Chez Hitchcock, la mise en scène est clé. Au point qu’on en oublie parfois le scénario au profit d’images fortes : l’avion poursuivant Cary Grant dans « La mort aux trousses », la scène de la douche dans « Psycho »…

Dans « Les enchaînés » (1946 – « Notorious » en VO), Cary Grant joue Devlin, un agent secret qui recrute Alicia (Ingrid Bergman) comme espionne et en tombe amoureux. Malheureusement, leur histoire d’amour naissante est bien vite compromise… Car la mission de la jeune femme consiste à séduire Sebastian, un Allemand réfugié à Rio, afin d’infiltrer son groupe d’anciens nazis et de mettre à jour leur trafic douteux.
Quand Sebastian lui propose de l’épouser, Alicia prévient Devlin. Mais le manque de réaction de son partenaire l’incite à accepter la demande de l’Allemand… Devenue maîtresse de maison, Alicia découvre que son mari cache quelque chose dans sa cave à vin. Avec l’aide de Devlin, elle cherche à percer son secret.
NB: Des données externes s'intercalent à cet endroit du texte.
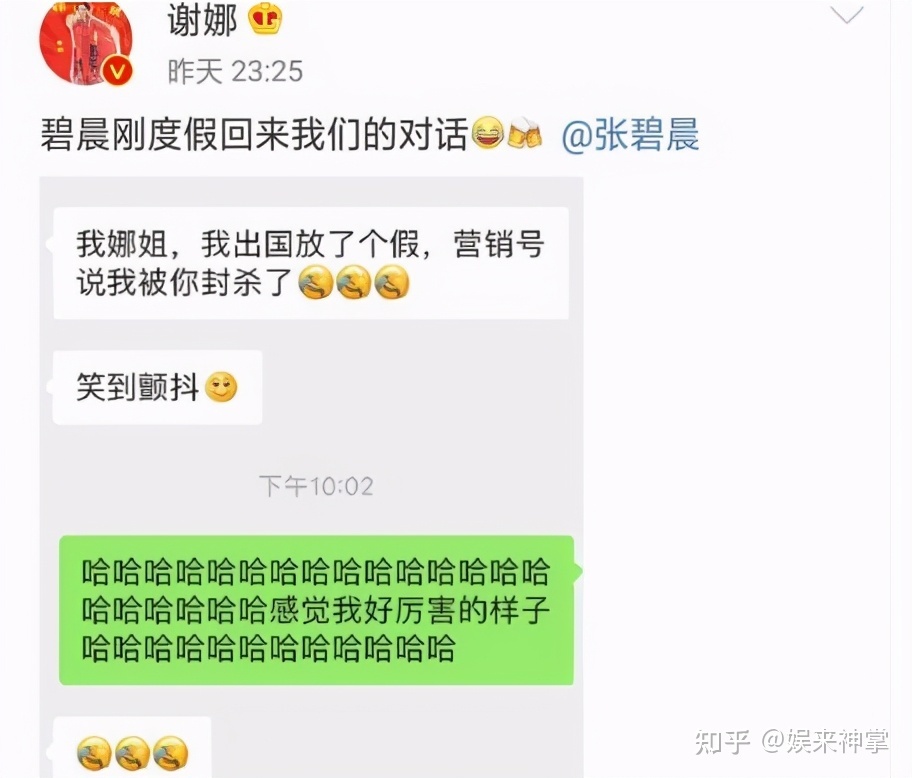Open the post options chevron at top right
This screenshot has width=912, height=778.
(x=847, y=14)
Mais cette quête n’est pourtant qu’un « MacGuffin », c’est-à-dire une excuse pour faire avancer l’histoire. Le suspense est créé grâce à ce prétexte d’espionnage, mais finalement peu importe ce que cache Sebastian.
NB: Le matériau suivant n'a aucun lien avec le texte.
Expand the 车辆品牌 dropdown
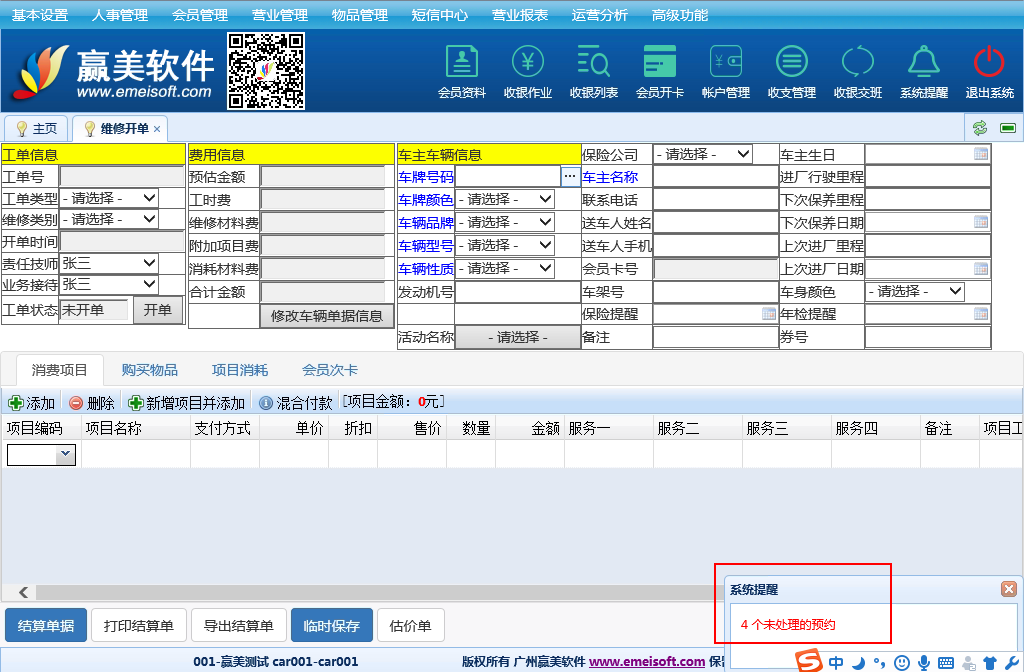Image resolution: width=1024 pixels, height=672 pixels. pos(504,222)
Ce qui est réellement en jeu, c’est une vérité beaucoup plus intime, liée à la relation ambiguë entre les personnages. Devlin aime Alicia mais le lui cache, tout en souffrant de le voir avec un autre. Et Alicia, persuadée de l’indifférence de Devlin, prend de plus en plus de risques pour lui prouver sa valeur à tout prix.
Le secret cache donc les sentiments, mais il est aussi lié aux images marquantes du film : la clé de la cave cachée dans la main d’Alicia, la bouteille de vin cassée puis remplacée par Devlin pour masquer son intrusion, le baiser des amants pour dissimuler à Sebastian la véritable cause de leur intrusion dans la cave… Et le personnage même d’Alicia est peut-être la plus forte image du film : objet de désir et de violence, elle est à la fois traîtresse et victime, tendre mais capable de tout…
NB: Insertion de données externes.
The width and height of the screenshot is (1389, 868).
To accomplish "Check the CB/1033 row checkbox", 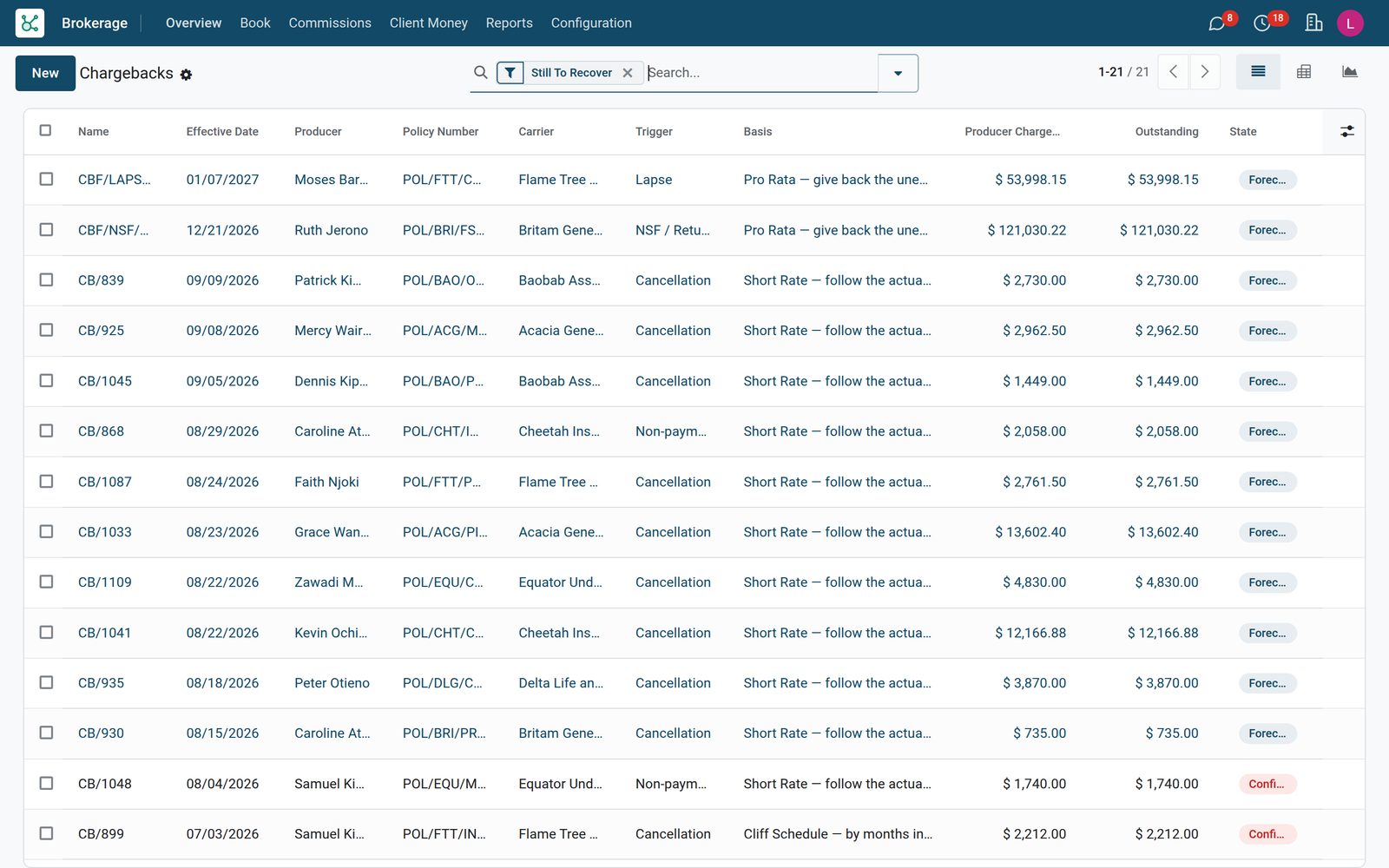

L’intrigue n’est donc qu’un moyen de « dramatiser le désir », comme le dira Pascal Bonitzer dans Les Cahiers du Cinéma dans les années 80. C’est en effet à cette époque que le film est redécouvert et apprécié à sa juste valeur, après avoir été très critiqué lors de sa sortie.
Le cinéma est ainsi capable de proposer des films dans lesquels l’image s’émancipe du scénario. Godard disait « ce n’est pas une image juste, c’est juste une image ».